Start of DATASET EXCERPTS

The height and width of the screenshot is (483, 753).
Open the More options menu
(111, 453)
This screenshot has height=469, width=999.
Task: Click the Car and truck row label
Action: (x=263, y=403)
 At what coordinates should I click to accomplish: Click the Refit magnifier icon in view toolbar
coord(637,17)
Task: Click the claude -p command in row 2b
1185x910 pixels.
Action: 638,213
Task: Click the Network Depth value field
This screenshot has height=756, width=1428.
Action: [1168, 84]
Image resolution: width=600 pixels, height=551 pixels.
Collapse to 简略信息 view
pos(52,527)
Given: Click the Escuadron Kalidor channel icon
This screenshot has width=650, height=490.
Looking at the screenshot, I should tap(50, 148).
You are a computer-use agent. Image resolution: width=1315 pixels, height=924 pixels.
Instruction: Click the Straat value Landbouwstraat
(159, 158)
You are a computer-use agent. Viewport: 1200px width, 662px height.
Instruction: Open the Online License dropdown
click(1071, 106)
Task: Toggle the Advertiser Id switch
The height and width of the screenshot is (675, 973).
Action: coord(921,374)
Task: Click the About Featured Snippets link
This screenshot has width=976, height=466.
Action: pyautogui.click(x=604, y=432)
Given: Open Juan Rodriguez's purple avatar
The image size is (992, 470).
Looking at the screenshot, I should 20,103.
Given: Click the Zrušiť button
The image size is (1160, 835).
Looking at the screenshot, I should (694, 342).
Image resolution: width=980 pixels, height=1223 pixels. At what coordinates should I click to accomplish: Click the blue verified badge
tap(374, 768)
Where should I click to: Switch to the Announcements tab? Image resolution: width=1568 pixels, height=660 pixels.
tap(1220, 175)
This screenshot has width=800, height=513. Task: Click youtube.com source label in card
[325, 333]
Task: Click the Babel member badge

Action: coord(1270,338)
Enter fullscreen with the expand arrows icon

End of DATASET EXCERPTS

Copy all the entries exactly.

The height and width of the screenshot is (483, 753).
Open the More options menu
(111, 453)
This screenshot has height=469, width=999.
Task: Click the Car and truck row label
Action: (x=263, y=403)
 At what coordinates should I click to accomplish: Click the Refit magnifier icon in view toolbar
coord(637,17)
Task: Click the claude -p command in row 2b
1185x910 pixels.
Action: 638,213
Task: Click the Network Depth value field
This screenshot has height=756, width=1428.
Action: [1168, 84]
Image resolution: width=600 pixels, height=551 pixels.
Collapse to 简略信息 view
pos(52,527)
Given: Click the Escuadron Kalidor channel icon
This screenshot has width=650, height=490.
Looking at the screenshot, I should tap(50, 148).
You are a computer-use agent. Image resolution: width=1315 pixels, height=924 pixels.
Instruction: Click the Straat value Landbouwstraat
(159, 158)
You are a computer-use agent. Viewport: 1200px width, 662px height.
Instruction: Open the Online License dropdown
click(1071, 106)
Task: Toggle the Advertiser Id switch
The height and width of the screenshot is (675, 973).
Action: coord(921,374)
Task: Click the About Featured Snippets link
This screenshot has width=976, height=466.
Action: pyautogui.click(x=604, y=432)
Given: Open Juan Rodriguez's purple avatar
The image size is (992, 470).
Looking at the screenshot, I should 20,103.
Given: Click the Zrušiť button
The image size is (1160, 835).
Looking at the screenshot, I should (694, 342).
Image resolution: width=980 pixels, height=1223 pixels. At what coordinates should I click to accomplish: Click the blue verified badge
tap(374, 768)
Where should I click to: Switch to the Announcements tab? Image resolution: width=1568 pixels, height=660 pixels.
tap(1220, 175)
This screenshot has width=800, height=513. Task: Click youtube.com source label in card
[325, 333]
Task: Click the Babel member badge

Action: coord(1270,338)
Enter fullscreen with the expand arrows icon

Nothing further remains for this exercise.